Theanin ist einer der Gründe, warum Tee Meditation, Studium und Zeremonie so lange begleitet hat – nicht als Nahrungsergänzungsmittel, sondern als tägliche Tasse, die etwas enthält, dem man Aufmerksamkeit schenken kann. Wenn Sie Theanin in seiner konzentriertesten Form erleben möchten, sind schattierter Gyokuro und Matcha ein guter Anfang. Stöbern Sie in unserer Auswahl an Teeblättern und schmecken Sie, was schattierte Felder in die Tasse bringen.
Quellen
- Nobre et al., Asia Pacific Journal of Clinical Nutrition (2008) — Kurzartikel zu L-Theanin als natürlichem Teebestandteil und mentalem Zustand.
- Juneja et al., Trends in Food Science & Technology (1999) — Übersichtsartikel zu L-Theanin als besonderer Aminosäure in grünem Tee.
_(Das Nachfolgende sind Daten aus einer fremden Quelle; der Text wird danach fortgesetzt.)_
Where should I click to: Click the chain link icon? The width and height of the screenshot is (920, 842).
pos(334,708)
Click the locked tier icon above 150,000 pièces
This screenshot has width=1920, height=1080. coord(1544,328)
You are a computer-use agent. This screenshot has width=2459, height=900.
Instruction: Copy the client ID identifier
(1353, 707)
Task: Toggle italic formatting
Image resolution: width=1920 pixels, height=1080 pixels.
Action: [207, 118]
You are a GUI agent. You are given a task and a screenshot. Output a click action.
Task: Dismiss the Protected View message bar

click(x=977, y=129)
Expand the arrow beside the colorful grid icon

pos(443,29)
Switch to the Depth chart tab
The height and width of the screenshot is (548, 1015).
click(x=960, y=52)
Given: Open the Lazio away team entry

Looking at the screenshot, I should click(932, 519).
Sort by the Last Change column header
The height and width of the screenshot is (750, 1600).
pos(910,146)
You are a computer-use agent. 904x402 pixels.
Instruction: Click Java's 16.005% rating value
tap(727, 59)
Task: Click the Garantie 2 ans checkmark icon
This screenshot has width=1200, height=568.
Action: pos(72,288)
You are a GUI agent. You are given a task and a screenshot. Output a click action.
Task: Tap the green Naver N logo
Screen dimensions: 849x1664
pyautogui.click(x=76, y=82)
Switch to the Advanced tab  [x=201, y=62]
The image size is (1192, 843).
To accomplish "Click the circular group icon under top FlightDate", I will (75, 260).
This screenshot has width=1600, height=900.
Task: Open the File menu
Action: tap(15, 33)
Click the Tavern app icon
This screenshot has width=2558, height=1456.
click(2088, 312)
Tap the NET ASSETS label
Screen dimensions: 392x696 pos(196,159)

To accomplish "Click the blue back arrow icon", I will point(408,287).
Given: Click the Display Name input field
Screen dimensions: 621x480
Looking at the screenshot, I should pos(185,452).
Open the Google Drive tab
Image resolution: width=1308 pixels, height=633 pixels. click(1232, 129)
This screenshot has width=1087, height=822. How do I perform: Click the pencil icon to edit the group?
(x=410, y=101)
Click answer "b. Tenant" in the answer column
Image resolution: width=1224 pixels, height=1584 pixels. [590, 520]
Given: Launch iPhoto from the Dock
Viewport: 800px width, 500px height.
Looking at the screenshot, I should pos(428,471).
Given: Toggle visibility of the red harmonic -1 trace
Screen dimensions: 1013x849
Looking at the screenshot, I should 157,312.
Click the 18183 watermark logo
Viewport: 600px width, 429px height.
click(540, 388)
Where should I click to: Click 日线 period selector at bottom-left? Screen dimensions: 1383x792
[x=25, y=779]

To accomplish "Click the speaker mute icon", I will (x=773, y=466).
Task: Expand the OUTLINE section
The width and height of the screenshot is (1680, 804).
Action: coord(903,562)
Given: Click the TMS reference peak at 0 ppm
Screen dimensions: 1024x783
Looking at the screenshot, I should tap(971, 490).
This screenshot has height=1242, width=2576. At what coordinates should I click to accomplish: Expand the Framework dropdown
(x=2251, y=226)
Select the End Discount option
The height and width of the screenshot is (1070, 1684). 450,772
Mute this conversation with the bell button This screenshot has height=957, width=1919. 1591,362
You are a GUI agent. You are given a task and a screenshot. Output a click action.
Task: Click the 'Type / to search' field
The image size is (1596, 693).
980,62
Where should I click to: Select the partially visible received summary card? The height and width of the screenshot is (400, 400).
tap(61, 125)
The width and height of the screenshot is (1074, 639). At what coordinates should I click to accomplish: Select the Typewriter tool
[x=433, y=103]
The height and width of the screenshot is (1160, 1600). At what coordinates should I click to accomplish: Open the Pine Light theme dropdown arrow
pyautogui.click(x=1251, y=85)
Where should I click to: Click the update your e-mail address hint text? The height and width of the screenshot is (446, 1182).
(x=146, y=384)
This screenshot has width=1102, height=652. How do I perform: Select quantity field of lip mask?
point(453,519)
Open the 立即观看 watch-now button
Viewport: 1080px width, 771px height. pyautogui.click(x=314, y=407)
- Vuong et al., Journal of the Science of Food and Agriculture (2011) — Fachartikel zu Eigenschaften, Synthese und Isolierung von L-Theanin aus Tee.
- Sakato, Nippon Nogeikagaku Kaishi (1950) — Historische Arbeit zur Isolierung und Benennung von L-Theanin aus Gyokuro.
- PubChem – L-Theanin — Datenbankeintrag der U.S. National Library of Medicine zur Verbindung L-Theanin.
- MEXT – Standardtabellen der Lebensmittelzusammensetzung in Japan — Japanische Referenztabellen zur Lebensmittelzusammensetzung, Ausgabe 2023.
Die hier bereitgestellten gesundheitsbezogenen Informationen stammen aus veröffentlichten Forschungsarbeiten und dient nur zu Informationszwecken. Es ersetzt keine ärztliche Beratung. Bei konkreten gesundheitlichen Fragen wenden Sie sich bitte an eine qualifizierte Fachkraft.